_TASK BRIEF_
Return the records exactly, keeping every line as it is.

_INFORMATION SUPPLIED_
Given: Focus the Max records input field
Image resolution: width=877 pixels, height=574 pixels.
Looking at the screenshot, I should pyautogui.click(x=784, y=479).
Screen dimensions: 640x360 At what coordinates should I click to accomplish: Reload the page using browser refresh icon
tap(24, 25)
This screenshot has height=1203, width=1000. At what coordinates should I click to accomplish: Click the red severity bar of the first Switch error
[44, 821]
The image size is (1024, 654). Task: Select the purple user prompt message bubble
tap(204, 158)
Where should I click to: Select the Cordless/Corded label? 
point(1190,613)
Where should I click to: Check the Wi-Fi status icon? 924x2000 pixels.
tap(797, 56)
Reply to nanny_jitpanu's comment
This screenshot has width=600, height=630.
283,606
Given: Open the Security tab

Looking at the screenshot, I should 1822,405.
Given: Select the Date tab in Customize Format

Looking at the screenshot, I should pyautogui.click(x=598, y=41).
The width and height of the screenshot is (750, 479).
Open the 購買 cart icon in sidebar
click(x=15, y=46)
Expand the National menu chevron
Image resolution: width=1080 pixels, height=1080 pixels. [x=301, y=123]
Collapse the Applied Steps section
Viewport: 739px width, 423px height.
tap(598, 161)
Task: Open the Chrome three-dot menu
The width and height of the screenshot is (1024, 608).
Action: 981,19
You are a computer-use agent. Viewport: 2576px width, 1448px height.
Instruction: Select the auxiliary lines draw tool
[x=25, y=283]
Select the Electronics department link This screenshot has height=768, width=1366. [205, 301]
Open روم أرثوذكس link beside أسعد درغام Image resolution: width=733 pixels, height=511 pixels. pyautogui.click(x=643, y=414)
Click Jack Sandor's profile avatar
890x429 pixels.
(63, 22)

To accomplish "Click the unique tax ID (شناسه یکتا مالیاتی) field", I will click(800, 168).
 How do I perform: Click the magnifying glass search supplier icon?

_EXPECTED OUTPUT_
Given: Focus the Max records input field
Image resolution: width=877 pixels, height=574 pixels.
Looking at the screenshot, I should pyautogui.click(x=784, y=479).
Screen dimensions: 640x360 At what coordinates should I click to accomplish: Reload the page using browser refresh icon
tap(24, 25)
This screenshot has height=1203, width=1000. At what coordinates should I click to accomplish: Click the red severity bar of the first Switch error
[44, 821]
The image size is (1024, 654). Task: Select the purple user prompt message bubble
tap(204, 158)
Where should I click to: Select the Cordless/Corded label? 
point(1190,613)
Where should I click to: Check the Wi-Fi status icon? 924x2000 pixels.
tap(797, 56)
Reply to nanny_jitpanu's comment
This screenshot has width=600, height=630.
283,606
Given: Open the Security tab

Looking at the screenshot, I should 1822,405.
Given: Select the Date tab in Customize Format

Looking at the screenshot, I should pyautogui.click(x=598, y=41).
The width and height of the screenshot is (750, 479).
Open the 購買 cart icon in sidebar
click(x=15, y=46)
Expand the National menu chevron
Image resolution: width=1080 pixels, height=1080 pixels. [x=301, y=123]
Collapse the Applied Steps section
Viewport: 739px width, 423px height.
tap(598, 161)
Task: Open the Chrome three-dot menu
The width and height of the screenshot is (1024, 608).
Action: 981,19
You are a computer-use agent. Viewport: 2576px width, 1448px height.
Instruction: Select the auxiliary lines draw tool
[x=25, y=283]
Select the Electronics department link This screenshot has height=768, width=1366. [205, 301]
Open روم أرثوذكس link beside أسعد درغام Image resolution: width=733 pixels, height=511 pixels. pyautogui.click(x=643, y=414)
Click Jack Sandor's profile avatar
890x429 pixels.
(63, 22)

To accomplish "Click the unique tax ID (شناسه یکتا مالیاتی) field", I will click(800, 168).
 How do I perform: Click the magnifying glass search supplier icon?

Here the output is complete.